REQUEST:
Reproduce every line of the records below word for word, leaving out the pictures.

[Item position entries]

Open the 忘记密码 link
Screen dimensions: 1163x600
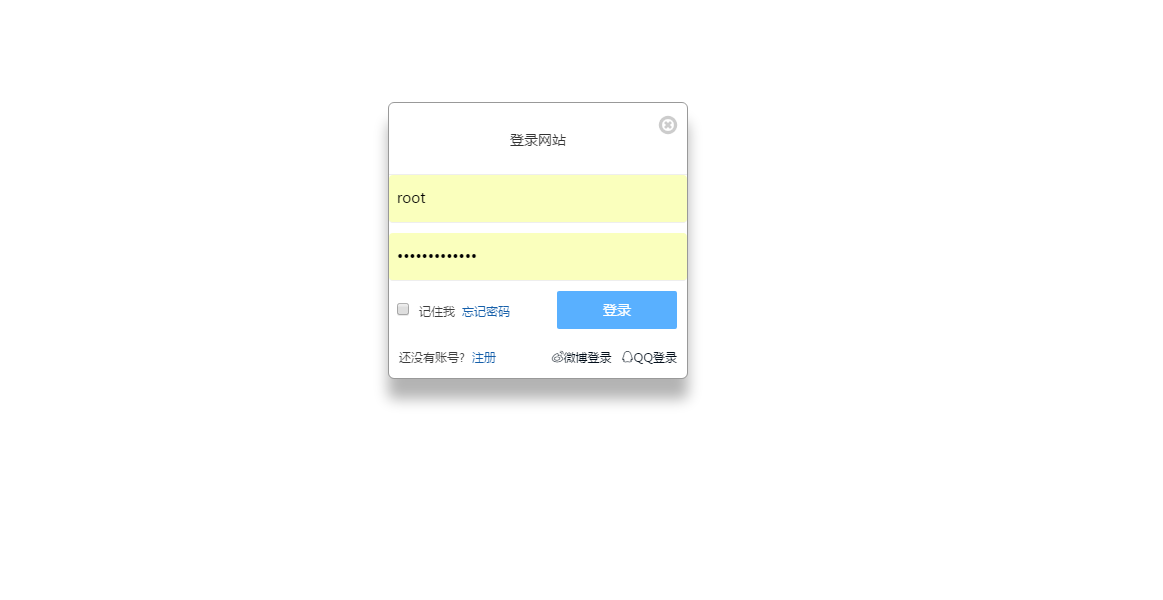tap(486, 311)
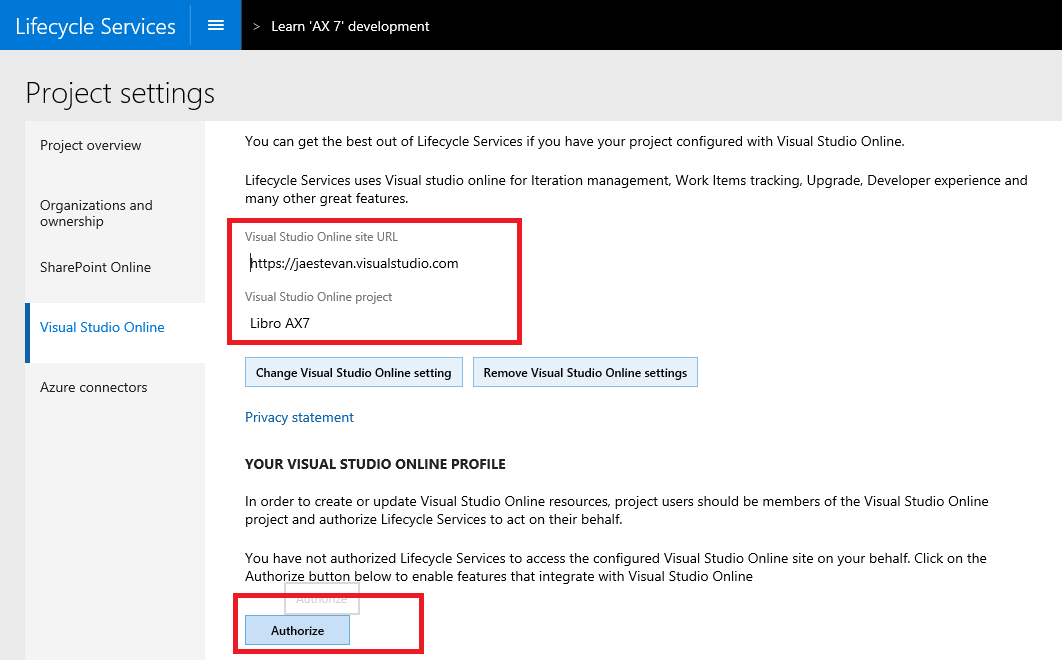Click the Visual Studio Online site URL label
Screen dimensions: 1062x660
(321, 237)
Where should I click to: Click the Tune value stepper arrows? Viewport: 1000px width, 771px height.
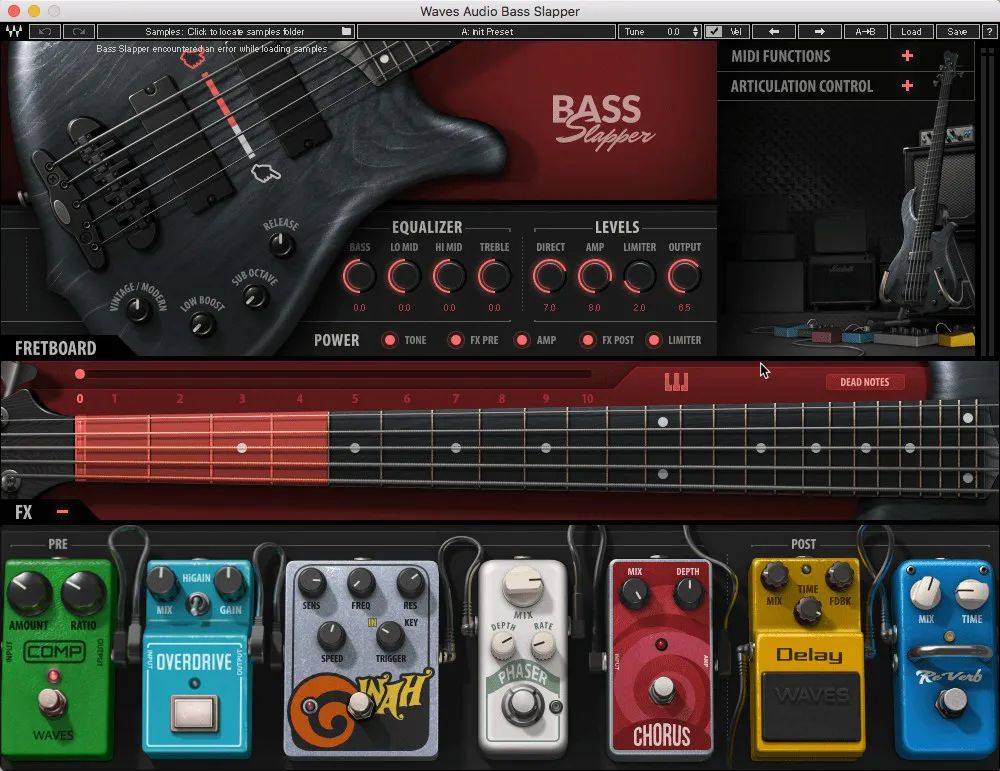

PROBLEM SOLUTION:
Open the 忘记密码 link
Screen dimensions: 1163x600
tap(486, 311)
Click the Visual Studio Online site URL label
Screen dimensions: 1062x660
(321, 237)
Where should I click to: Click the Tune value stepper arrows? Viewport: 1000px width, 771px height.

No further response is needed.